Friday, June 20th, 2008 at 10:09 PM

When to Buy

 

fallingwater.jpgJim,

Here’s a question. I am renter & have never owned. My husband and I have saved ~$225k for a downpayment and have good jobs. We rent an apt in Carmel Valley and want to buy in Carlsbad or Encinitas. We’re thinking a SFR $500-600k range with a yard on the east side of the I-5.

Personally, I think it is still a horrible time to buy, but my husband is desperate to own a house. He wants to buy right away and it has been a point of contention in our relationship for a while now.

In your expert opinion, (if I relent and agree to buy a house soon) do you think that it would be wiser to buy the house we want to raise a family in? Or (if I relent and agree to buy a house soon) should we buy a smaller, crappier house than we want and temporarily live in it, then rent it out as soon as another house comes along that we want to raise a family in at a better 2010 price?

Answer:

Congratulations on saving a healthy down payment, that’s a great start. 

When to buy?   Now, or 2010, or both? 

I’d recommend that you only buy a house that could last you forever.

In the event that 2010 arrives with lower prices, and you can find a satisfactory replacement, then oh-happy-day, you hit the jackpot.  But you don’t want to find yourself having to move – at any point – for the rest of your life. 

It’s too difficult to find a great house at a great price – you don’t want to find yourself in a position where you had to move at some specific point.

This strategy could have a few benefits:

1. You won’t feel under the gun to buy just any old house now.

2. It’ll probably take some time and energy to find a suitable house now, and as time passes you should reap the benefit of further price declines.

3. You wouldn’t feel under the gun to buy just any old house in 2010.

For most people, this package sounds safe and comfortable, and it is.  But don’t think that being able to saunter out and casually look for a house will cause it to happen.  Unless you are lucky and/or have a great realtor, it is a long, arduous process to search through different areas, view the specific houses for sale, and be willing and able to act in a timely fashion if a good offering comes up.

* [What you are asked to do] Continue the home-buying advice post from where it stops, picking up after its final sentence.

* [Material]
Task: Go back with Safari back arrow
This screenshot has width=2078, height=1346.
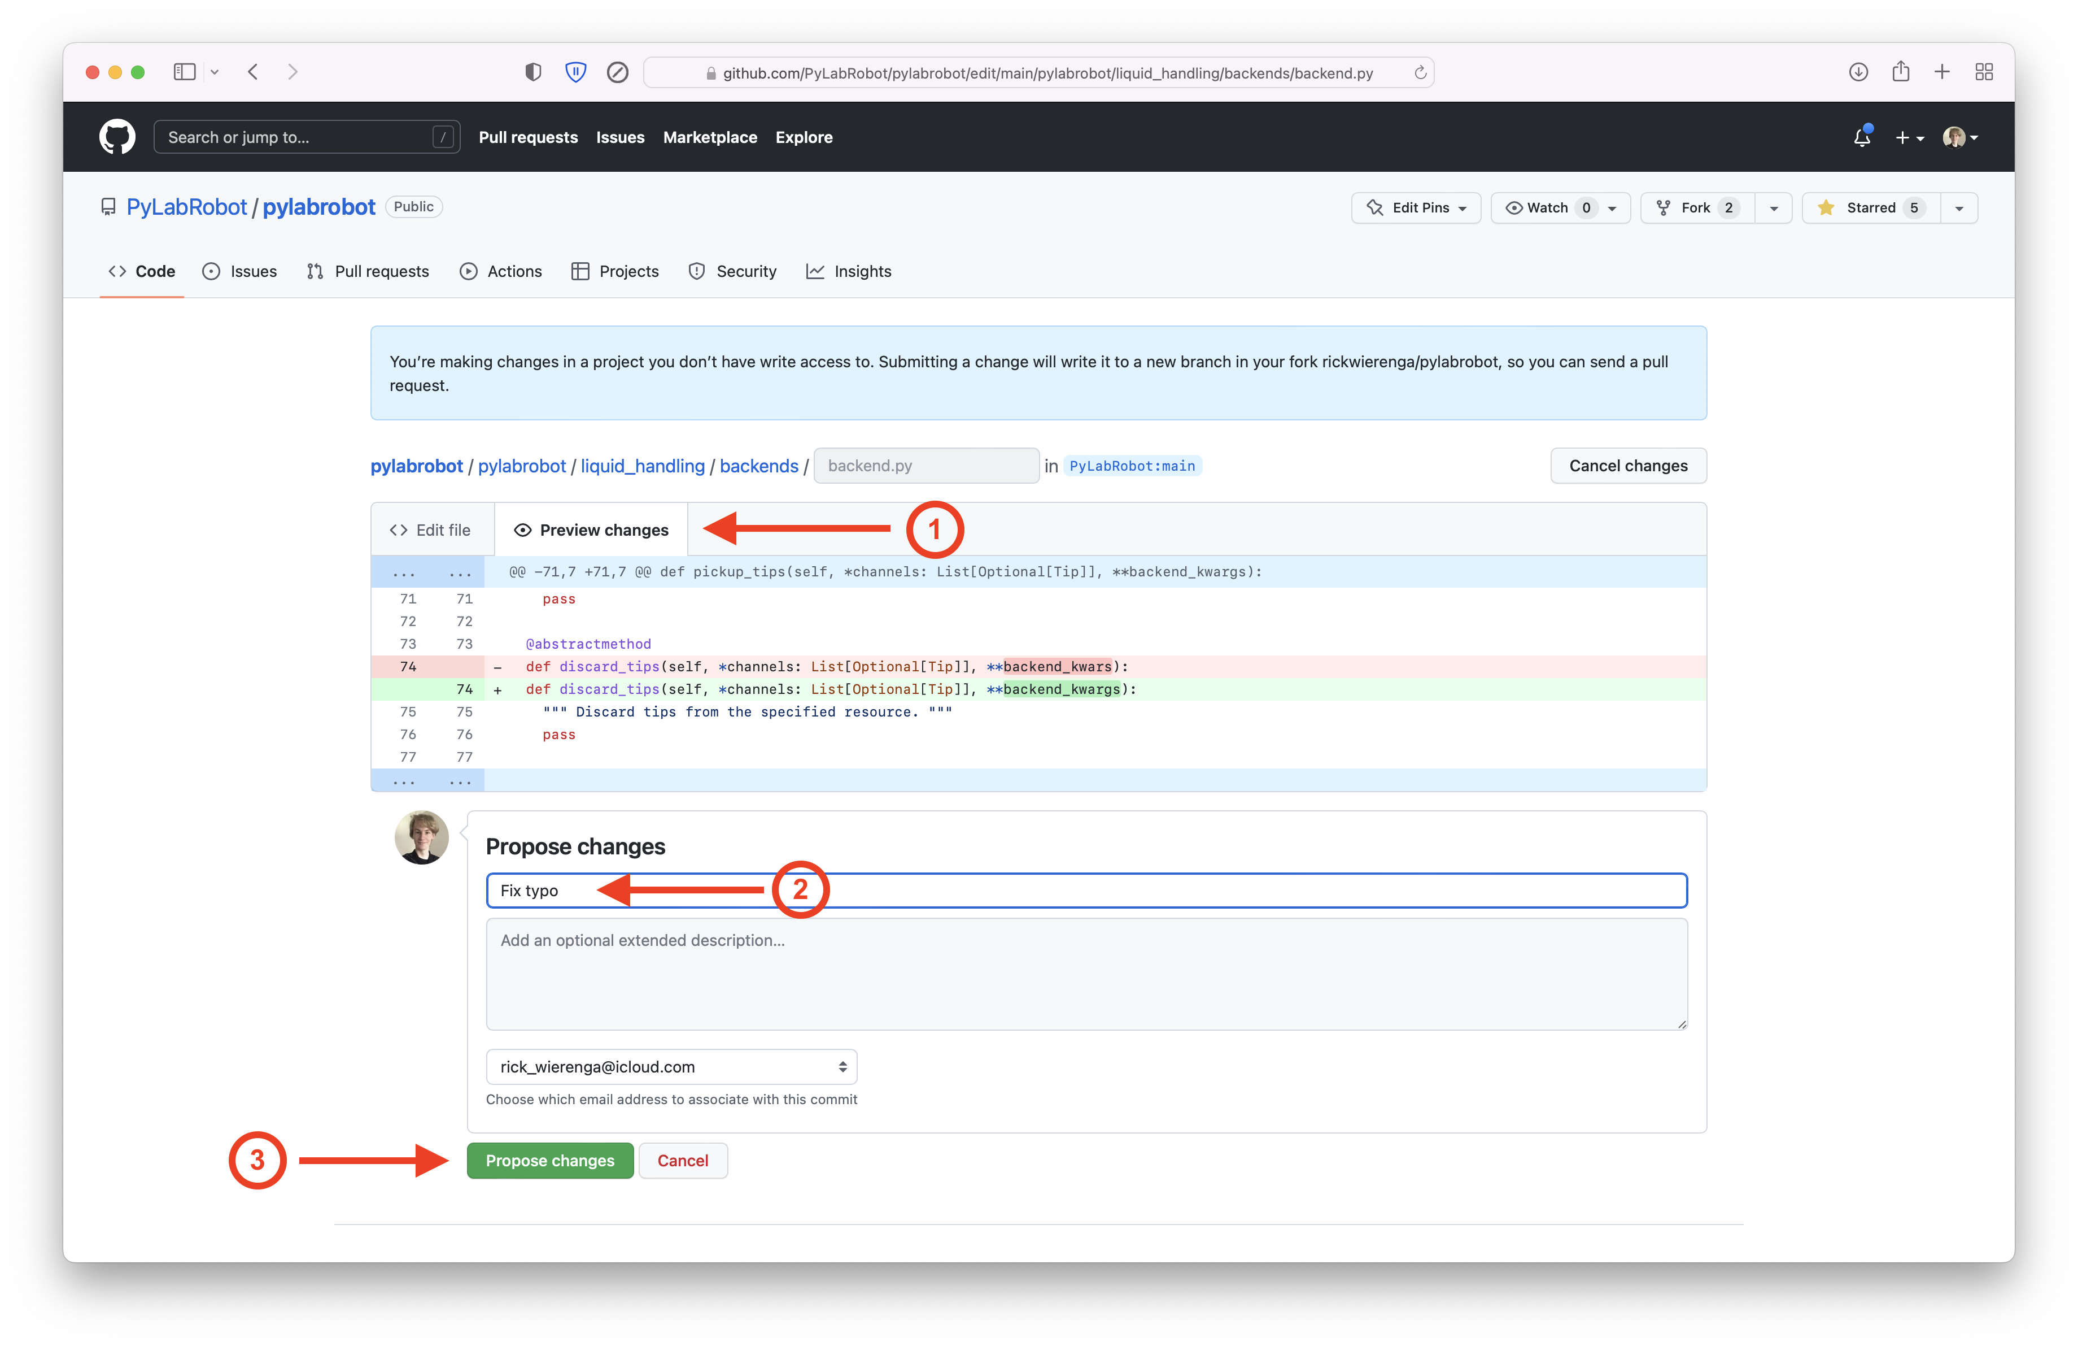Action: click(x=253, y=72)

* [Reply]
Chances are that if you come across a good buy, you won’t be the only one interested in it.  That’s where having a great realtor can pay off – by getting you in front of the pack and securing the deal, ahead of the competition.

I’d suggest that you keep looking, you never know when you might find the right house.  If you found one that satisfied your wants and needs, go for it.  It could happen this week, it might take you until 2010 to find it – but keep looking!

Buy when you find the right house, at the right price.

 

Reader Comments: 27 Responses

  1. Thanks for the good blog. I am in the buying mode as well but will wait until end of this year or early next year to pull the trigger unless there is one that is really a "good deal". Right now we are in the so-called "spring bounce" so definitely more buyers out there to compete against. Hopefully inventory will swell by end of summer along with sub-prime loans imploding will put the "buyers" in better position.

  2. Not bad advice. If you time horizon is long enough and you find a place you love with resonable sellers, buying now is reasonable.

    However, I believe the deals we’re going to see in 2010 are going to be clearly better.

  3. Thanks for the nice blog and comments about the questions. Many of the potential buyers know what is the right house for them, but how to know what is the right price? The current market value minus 10% or 20%?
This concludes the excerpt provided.